MATERIAL SUPPLIED: Begin

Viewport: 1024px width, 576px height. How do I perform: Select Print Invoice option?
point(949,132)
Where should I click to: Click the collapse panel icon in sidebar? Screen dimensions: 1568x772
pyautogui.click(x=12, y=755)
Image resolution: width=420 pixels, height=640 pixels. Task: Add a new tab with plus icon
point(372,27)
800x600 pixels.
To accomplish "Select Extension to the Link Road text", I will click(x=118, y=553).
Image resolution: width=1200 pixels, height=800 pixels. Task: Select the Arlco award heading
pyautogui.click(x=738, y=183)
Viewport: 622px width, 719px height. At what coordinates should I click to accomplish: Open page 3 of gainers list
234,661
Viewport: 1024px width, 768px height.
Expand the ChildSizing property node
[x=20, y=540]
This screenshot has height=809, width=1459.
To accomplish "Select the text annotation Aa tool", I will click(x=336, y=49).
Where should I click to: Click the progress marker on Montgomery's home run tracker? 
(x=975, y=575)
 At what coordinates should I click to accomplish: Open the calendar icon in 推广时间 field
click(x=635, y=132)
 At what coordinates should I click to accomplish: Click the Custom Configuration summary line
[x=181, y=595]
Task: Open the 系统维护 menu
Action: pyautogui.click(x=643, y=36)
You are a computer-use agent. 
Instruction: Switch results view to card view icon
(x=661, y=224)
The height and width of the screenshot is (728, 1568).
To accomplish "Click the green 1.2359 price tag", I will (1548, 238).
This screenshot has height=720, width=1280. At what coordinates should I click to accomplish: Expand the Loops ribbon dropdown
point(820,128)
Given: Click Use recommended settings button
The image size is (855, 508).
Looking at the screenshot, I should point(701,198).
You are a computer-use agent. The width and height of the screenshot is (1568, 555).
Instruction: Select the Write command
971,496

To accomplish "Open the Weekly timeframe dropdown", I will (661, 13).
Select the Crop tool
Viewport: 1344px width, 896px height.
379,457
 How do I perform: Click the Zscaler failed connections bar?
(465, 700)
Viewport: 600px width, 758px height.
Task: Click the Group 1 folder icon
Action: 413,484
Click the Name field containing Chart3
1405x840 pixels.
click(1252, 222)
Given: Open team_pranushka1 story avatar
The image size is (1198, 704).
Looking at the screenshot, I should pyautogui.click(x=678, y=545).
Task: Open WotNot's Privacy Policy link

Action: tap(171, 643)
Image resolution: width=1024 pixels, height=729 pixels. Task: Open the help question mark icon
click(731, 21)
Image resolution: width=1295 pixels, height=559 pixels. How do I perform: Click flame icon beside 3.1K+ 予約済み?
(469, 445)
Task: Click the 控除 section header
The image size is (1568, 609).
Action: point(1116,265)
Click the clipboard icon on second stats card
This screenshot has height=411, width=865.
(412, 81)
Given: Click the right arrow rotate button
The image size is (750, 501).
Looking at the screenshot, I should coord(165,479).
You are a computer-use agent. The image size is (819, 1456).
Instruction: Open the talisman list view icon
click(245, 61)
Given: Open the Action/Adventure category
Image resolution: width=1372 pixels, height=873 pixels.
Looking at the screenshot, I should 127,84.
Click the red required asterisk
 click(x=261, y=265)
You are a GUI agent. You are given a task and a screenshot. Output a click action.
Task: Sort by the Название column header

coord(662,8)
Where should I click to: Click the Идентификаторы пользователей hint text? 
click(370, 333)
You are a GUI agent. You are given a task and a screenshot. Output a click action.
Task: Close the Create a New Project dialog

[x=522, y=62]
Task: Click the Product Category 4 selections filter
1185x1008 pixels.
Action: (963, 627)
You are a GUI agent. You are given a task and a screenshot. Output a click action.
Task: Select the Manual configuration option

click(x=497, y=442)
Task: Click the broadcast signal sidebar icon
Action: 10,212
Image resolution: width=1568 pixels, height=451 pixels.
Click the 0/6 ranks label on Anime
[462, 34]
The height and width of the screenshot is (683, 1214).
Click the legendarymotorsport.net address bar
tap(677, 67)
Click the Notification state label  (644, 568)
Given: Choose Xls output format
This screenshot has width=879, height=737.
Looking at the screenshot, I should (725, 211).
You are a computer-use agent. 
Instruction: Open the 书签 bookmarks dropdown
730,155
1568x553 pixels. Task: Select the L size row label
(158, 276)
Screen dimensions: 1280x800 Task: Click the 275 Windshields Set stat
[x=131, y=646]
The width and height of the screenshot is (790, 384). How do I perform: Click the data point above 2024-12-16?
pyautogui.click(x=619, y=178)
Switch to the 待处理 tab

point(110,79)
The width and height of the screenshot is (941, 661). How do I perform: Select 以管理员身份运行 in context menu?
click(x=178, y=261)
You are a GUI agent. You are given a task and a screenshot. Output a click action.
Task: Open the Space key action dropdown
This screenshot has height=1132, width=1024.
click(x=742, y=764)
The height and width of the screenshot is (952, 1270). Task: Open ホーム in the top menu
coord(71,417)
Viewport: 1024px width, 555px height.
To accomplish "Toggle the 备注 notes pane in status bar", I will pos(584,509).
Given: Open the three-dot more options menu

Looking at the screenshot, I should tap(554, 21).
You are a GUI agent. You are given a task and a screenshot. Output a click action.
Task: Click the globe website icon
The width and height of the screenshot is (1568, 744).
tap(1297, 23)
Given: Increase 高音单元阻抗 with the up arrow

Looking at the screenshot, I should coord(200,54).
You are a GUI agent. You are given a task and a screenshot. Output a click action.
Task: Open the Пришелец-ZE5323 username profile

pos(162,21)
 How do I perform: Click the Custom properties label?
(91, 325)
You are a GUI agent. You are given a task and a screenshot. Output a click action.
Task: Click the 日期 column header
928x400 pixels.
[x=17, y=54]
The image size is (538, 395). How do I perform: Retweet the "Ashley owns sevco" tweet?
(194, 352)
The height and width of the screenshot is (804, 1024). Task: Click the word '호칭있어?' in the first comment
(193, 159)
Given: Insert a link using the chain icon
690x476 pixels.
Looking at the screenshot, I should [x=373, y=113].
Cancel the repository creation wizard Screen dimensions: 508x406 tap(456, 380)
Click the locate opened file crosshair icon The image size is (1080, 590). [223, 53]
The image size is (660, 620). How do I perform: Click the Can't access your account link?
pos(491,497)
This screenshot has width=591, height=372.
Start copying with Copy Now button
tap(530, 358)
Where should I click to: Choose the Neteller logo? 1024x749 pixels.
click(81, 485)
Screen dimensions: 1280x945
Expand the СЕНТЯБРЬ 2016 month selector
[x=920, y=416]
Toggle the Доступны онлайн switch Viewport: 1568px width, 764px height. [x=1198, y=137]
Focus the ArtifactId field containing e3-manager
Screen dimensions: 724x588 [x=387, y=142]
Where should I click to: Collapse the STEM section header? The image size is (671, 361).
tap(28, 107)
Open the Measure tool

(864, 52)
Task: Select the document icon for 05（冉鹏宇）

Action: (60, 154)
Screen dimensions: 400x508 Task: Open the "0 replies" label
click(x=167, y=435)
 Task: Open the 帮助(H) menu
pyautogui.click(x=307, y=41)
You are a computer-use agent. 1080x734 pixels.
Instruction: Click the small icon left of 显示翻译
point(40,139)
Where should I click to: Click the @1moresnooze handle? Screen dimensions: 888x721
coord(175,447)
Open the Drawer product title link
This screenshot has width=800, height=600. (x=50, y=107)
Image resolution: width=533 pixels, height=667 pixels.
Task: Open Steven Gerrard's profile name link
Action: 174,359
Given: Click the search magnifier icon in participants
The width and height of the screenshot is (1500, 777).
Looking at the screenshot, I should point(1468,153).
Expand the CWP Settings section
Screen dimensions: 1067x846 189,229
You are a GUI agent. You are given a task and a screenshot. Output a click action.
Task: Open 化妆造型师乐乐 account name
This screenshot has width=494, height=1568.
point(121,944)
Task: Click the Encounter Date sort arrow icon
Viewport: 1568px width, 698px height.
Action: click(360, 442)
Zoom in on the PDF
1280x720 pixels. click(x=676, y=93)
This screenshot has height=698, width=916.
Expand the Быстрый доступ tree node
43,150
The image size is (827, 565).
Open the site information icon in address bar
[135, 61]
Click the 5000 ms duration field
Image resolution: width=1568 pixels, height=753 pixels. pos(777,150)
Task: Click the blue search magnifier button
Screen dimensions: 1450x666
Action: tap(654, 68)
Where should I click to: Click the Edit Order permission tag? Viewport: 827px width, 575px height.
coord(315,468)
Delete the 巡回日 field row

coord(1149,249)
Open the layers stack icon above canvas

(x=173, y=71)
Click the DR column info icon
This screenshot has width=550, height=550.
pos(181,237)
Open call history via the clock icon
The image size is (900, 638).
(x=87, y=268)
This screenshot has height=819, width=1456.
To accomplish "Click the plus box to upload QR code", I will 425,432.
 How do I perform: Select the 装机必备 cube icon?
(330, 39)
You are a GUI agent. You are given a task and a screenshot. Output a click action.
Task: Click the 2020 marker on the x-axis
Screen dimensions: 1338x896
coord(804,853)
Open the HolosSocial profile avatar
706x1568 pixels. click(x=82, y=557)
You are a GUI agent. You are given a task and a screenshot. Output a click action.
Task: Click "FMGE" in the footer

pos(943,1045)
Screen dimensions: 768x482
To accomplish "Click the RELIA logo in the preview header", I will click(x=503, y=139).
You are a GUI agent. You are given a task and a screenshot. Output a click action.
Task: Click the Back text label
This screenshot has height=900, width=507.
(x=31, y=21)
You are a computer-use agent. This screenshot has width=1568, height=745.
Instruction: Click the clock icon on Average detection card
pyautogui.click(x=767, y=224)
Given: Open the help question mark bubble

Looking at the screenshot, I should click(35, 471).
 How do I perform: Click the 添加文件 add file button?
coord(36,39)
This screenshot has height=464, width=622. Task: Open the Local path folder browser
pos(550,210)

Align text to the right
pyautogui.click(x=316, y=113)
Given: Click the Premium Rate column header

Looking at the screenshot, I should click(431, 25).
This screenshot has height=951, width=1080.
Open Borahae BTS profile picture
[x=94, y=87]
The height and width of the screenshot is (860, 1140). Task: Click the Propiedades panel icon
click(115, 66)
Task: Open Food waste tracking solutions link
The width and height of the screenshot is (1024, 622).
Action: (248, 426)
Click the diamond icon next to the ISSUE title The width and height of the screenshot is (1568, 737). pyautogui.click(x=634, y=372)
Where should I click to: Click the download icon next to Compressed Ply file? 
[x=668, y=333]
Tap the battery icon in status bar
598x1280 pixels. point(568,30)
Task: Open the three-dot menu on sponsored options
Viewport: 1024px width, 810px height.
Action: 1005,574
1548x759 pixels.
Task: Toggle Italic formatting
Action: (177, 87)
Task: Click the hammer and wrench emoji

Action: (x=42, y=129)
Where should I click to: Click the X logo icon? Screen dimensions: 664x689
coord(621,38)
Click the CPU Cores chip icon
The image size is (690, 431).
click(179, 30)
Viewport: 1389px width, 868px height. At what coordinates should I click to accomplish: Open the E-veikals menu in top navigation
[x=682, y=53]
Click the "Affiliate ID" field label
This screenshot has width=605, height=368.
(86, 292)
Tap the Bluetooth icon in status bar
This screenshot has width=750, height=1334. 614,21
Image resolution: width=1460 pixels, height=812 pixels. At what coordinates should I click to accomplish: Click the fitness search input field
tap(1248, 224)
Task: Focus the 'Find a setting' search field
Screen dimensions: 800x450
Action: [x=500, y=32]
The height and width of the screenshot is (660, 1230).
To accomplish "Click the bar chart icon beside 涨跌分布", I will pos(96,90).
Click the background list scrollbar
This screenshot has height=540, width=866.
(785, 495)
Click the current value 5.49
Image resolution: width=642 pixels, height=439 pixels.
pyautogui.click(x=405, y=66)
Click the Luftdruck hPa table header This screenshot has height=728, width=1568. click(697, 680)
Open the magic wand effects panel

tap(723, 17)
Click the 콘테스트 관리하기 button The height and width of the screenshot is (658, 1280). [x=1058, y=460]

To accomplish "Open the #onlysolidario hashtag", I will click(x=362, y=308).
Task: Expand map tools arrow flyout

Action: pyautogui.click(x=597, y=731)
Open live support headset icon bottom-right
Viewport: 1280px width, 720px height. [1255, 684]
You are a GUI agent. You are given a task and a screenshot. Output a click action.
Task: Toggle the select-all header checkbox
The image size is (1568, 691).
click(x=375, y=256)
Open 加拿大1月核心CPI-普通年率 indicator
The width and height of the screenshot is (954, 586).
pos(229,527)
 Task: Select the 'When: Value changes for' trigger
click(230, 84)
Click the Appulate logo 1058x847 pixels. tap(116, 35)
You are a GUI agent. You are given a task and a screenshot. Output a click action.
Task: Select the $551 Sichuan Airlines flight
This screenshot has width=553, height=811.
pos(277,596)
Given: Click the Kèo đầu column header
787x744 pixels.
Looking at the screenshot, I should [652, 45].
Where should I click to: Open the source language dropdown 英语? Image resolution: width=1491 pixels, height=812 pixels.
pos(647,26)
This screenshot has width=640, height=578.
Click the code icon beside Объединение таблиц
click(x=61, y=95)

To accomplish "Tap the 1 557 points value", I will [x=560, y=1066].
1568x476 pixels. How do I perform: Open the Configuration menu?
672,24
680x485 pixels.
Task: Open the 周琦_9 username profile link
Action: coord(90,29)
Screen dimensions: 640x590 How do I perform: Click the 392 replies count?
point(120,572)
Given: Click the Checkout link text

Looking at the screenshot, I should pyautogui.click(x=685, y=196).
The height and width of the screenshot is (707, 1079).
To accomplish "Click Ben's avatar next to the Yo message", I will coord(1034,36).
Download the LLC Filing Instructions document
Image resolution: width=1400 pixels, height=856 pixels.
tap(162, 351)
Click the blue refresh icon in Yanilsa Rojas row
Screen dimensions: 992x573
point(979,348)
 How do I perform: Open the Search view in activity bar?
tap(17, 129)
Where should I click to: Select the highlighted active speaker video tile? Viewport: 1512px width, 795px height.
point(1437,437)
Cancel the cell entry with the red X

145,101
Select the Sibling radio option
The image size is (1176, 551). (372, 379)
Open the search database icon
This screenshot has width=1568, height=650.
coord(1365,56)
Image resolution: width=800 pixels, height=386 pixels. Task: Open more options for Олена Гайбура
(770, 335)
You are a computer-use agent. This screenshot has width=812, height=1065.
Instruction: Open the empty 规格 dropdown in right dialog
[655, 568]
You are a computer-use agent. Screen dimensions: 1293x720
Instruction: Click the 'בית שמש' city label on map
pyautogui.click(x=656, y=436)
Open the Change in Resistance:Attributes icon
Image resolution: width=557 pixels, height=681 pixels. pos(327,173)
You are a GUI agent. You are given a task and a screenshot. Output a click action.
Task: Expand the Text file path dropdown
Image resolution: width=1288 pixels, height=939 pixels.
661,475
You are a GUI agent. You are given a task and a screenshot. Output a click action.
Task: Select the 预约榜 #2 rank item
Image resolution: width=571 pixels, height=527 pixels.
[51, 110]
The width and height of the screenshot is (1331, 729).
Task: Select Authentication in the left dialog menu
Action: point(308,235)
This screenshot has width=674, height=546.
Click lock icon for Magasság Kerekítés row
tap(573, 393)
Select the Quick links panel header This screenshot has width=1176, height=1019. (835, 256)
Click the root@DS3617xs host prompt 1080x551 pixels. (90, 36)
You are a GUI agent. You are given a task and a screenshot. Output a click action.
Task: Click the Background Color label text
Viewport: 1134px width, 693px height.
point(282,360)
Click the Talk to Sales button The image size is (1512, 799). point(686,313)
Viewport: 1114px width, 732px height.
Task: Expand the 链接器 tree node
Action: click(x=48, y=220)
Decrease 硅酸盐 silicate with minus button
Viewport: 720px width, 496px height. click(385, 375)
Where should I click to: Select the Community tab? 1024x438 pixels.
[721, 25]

MATERIAL SUPPLIED: End

### WHAT THE TASK REQUIRES
If the word "computer" appears in a line above, copy that line.

### FINISHED EXERCISE
You are a computer-use agent. 
You are a computer-use agent. The width and height of the screenshot is (1568, 555).
You are a computer-use agent. The image size is (819, 1456).
You are a computer-use agent. 
You are a computer-use agent. 1080x734 pixels.
You are a computer-use agent. This screenshot has width=1568, height=745.
You are a computer-use agent. This screenshot has width=812, height=1065.
You are a computer-use agent. Screen dimensions: 1293x720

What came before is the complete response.